Consider the textual equivalent to the KittenAuth Test: Click on three of the sentences / words which exhibit some property that machines cannot understand without massive manual learning. The text could simply be put as the images’ alt text, and hey presto! An accessible Turing test!

Which language properties could you use? “Hard” words, for example. Which ones of these would you consider “hard”?

  • Kitten
  • Hammer
  • Stool
  • Wall
  • Synonym
  • Paper
  • Ice
  • Fantastic
  • Sugar

“Hammer”, “Wall”, and “Ice”, right? So all you’ll need to do as a programmer is make two lists for each property you’d like to use, and sprinkle the pictures with alt texts from the lists. Naturally, the best place to put the “good” words would be at the same place as the kittens. Then just add a new (CSS hidden) heading to the KittenAuth “gallery” with something like this: “If you cannot see the kittens, please click on three “$property” words instead”. Accessible in a flash…

Update 2006-04-19: Of course, for this to work every user will need a separate, large collection of words tagged with their meanings or categories. In the case of brute-forcing bots, this may be prohibitive. A follow-up post will take up a couple other suggestions.

Re: The Future of Tagging

Vik Singh has an interesting blog post on the future of tagging. IMO not so much because of the idea, since it looks quite familiar to the directory structure we’re all familiar with, adding the possibility for objects to be inside several directories at the same time. But it got me thinking on what tagging lacks, which is an easy to use relation to more structured data about what the tag means.
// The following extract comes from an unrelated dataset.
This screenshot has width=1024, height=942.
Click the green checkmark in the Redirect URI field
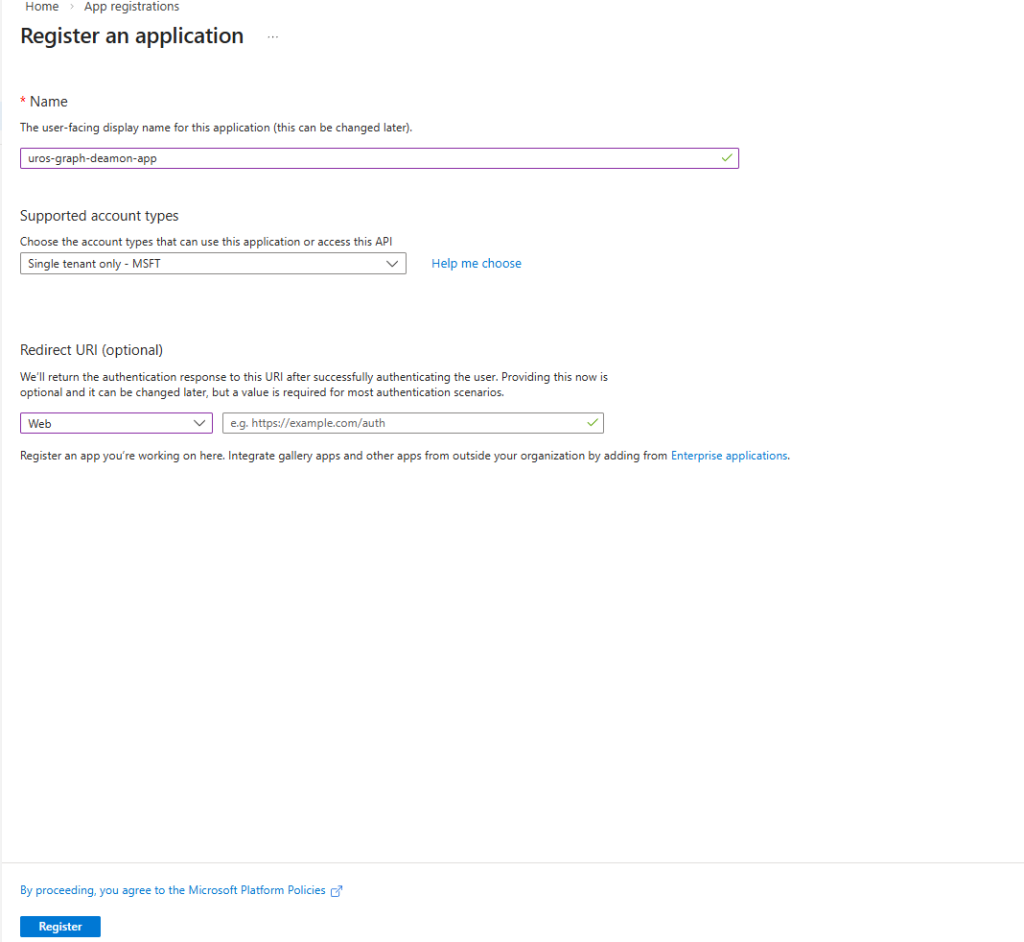click(x=592, y=423)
Anyone who’s used the del.icio.us tagging interface provided by their bookmarklets or Firefox extension knows how easy they are to use. Just click any tag, and it’s added or removed, based on whether it’s already used. Click the “save” button when done. Dead easy.
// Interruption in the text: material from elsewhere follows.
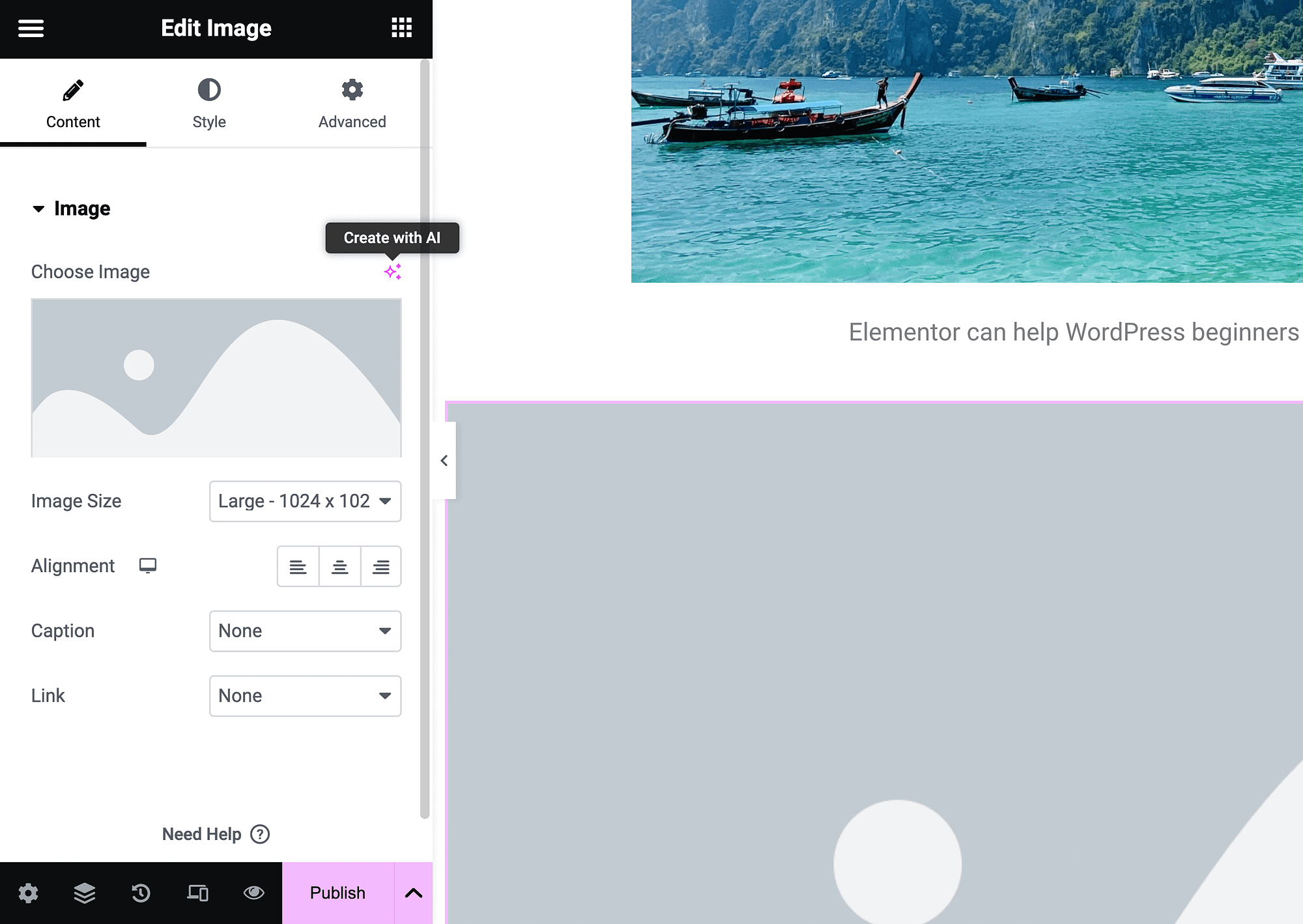Click the Content tab in Edit Image
The height and width of the screenshot is (924, 1303).
[72, 103]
Creating RDF, when compared with del.icio.us, is quantum theory. But it’s already being used, and will probably be one of the biggest players in the semantic web, where things have meanings which can be interpreted by computers. Using RDF, you can distinguish between the tag “read” as an imperative (read it!) and an assertation (has been read). You can also make the computer understand that “examples” is the plural of “example”, and that curling is a sport (though some may disagree :)).
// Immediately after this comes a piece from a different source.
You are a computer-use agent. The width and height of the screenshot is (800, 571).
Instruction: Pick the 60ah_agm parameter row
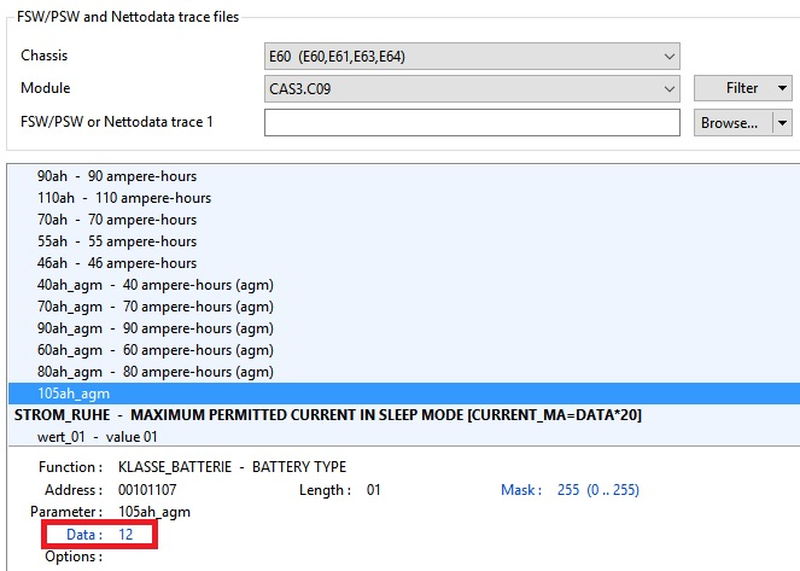(x=155, y=350)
How could we combine the two? Here’s an idea: When clicking any of the tags in the del.icio.us tagging interface, you’ll be asked what you mean, by getting the possibility to select any number of from a list of one-sentence meanings. E.g., when selecting “work”, you could get these choices:

  • Item on my todo list
  • Something you’ve worked on
  • Something somebody else has worked on
  • A job/position
  • None of the above
  • Show all meanings
  • Define new meaning…

The list would normally only contain the most popular definitions, to harness the power of the “best” meanings, as defined by the number of users. The “Show all meanings” link could be used to show the whole range of meanings people have defined.

“Define new meaning…” could give you a nice interface to define the meaning of the word in the context of the link you’re tagging at the moment. This is where the designers really have to get their minds cooking to get something usable by at least mid-range computer literates.